Spotlight on domestic violence

Local advocacy groups are set to mark 16 days of activism against gender-based violence this month to shine the light on domestic abuse.

The days are part of the annual UN Women (United Nations Entity for Gender Equality and the Empowerment of Women) campaign. The initiative runs from 25 Nov., the International Day for the Elimination of Violence Against Women, until 10 Dec. This year’s theme for the 16 days is ‘Orange the World: Generation Equality Stands Against Rape!’

The Business and Professional Women’s Club of Cayman and local domestic-violence support groups have planned a number of activities to mark the international campaign locally.

BPW and Silent Witness March co-chair Mahreen Nabi said domestic violence continues to be a challenging issue for local law enforcement agencies and not-for-profit organisations here on island.

Domestic violence in the Cayman Islands
2017 – 990 reports
2018 –  2,218 reports
2019 – 1,900 (up to August)
(Source: MASH)

“Domestic violence is a societal issue; it impacts schools, it impacts your churches, it impacts every single group in society, and everybody needs to be getting involved,” she said.

Last month BPW held it 19th Silent Witness March to highlight the stories of those who live lives affected by violence.

“We hope that by doing this year after year, making noise year after year and having people discuss it in the media we can help build that awareness and get that action and then, ultimately, have more services to support victims and help have more awareness of issues that relate to domestic violence,” Nabi said.

Fighting for the cause in Cayman

Last year Cayman recorded over 2,000 domestic-violence cases and the Royal Cayman Islands Police Service said they expect that number to be surpassed by the end of the year as they have already registered 1,900 cases through August.

In 2017, there were about 900 reports of domestic violence, said Mehr Lamba, outreach coordinator with the Cayman Islands Crisis Centre. “In 2018 it was over 2,200 and that’s more than a 124% increase in domestic violence reports, but it is not because domestic violence is happening more,” she added.

Read Amy’s story about ending the cycle of abuse

She believes the high number of reports show that more people are reaching out for help.
She said the global MeToo movement and Time’s Up campaign against sexual harassment and abuse had helped.

“It’s a worldwide shift in how people are talking about domestic violence and people are recognising the experience they are having,” Lamba said.

She said those supporting domestic-violence survivors see the rise in reporting as an increase in people reaching out for help.

“We are not seeing that as a negative thing, that there is an increase in domestic violence happening. It just means that people know that our services are available. People are accessing our services to leave abusive situations and begin to live their lives free from violence,” she said.

Lamba pointed out that in Cayman efforts to deal with domestic violence are growing with the Multi-Agency Safeguarding Unit (MASH) hub and the Crisis Centre opening of Estella’s Place, which is a walk-in centre.

“We are doing more as a community in Cayman to raise awareness of domestic violence and people are taking a stand against it more than they ever have,” she said.

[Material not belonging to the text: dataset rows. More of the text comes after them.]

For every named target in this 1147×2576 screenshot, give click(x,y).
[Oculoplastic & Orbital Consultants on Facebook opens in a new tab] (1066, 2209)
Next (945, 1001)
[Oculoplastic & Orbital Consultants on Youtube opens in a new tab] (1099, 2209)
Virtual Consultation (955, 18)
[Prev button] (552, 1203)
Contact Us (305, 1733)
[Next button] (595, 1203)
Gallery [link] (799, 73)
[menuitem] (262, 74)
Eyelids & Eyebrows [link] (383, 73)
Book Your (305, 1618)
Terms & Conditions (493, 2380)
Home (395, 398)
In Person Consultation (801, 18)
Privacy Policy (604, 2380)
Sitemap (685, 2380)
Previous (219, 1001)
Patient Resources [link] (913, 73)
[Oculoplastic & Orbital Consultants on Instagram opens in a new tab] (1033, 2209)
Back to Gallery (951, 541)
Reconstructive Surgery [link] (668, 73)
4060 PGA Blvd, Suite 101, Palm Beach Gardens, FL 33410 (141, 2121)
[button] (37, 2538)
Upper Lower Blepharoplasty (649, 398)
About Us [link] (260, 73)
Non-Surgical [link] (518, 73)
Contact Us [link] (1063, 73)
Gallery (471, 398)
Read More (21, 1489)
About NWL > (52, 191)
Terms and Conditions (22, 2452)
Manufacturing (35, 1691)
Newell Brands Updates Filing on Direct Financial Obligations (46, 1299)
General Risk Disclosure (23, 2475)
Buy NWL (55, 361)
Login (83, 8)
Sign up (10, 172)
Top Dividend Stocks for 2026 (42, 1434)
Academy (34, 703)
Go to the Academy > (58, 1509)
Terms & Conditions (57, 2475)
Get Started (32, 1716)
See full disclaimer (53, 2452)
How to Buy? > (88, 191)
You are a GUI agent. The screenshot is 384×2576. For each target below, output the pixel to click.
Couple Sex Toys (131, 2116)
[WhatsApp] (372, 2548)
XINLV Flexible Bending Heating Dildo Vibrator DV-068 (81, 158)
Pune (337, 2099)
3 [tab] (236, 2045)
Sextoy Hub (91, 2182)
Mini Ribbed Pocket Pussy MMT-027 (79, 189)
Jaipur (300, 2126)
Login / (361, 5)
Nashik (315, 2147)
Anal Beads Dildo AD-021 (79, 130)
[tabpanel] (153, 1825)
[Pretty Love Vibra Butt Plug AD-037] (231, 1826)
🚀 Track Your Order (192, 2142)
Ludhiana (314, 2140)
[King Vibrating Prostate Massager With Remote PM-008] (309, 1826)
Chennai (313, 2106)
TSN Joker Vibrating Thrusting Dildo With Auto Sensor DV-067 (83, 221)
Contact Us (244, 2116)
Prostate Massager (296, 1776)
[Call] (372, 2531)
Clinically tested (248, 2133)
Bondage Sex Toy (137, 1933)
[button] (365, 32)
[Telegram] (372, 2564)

Cayman opened a specialist domestic-violence court last year to fast-track related cases through the court system.

Last month seven not-for-profits and government agencies came together to formally launch the Alliance to End Domestic Violence, under the patronage of the governor’s wife, Elisabeth Roper.

The alliance said its objective is to end domestic violence and to do this it will work with other community organisations as necessary, as well as directly consult with people who have experienced such abuse.

Alliance to End Domestic Violence members

Cayman Islands Crisis Centre, the Department of Children and Family Services, the Department of Community Rehabilitation, the Family Resource Centre, the Gender Affairs Unit, the Multi-Agency Safeguarding Hub and the Royal Cayman Islands Police Service.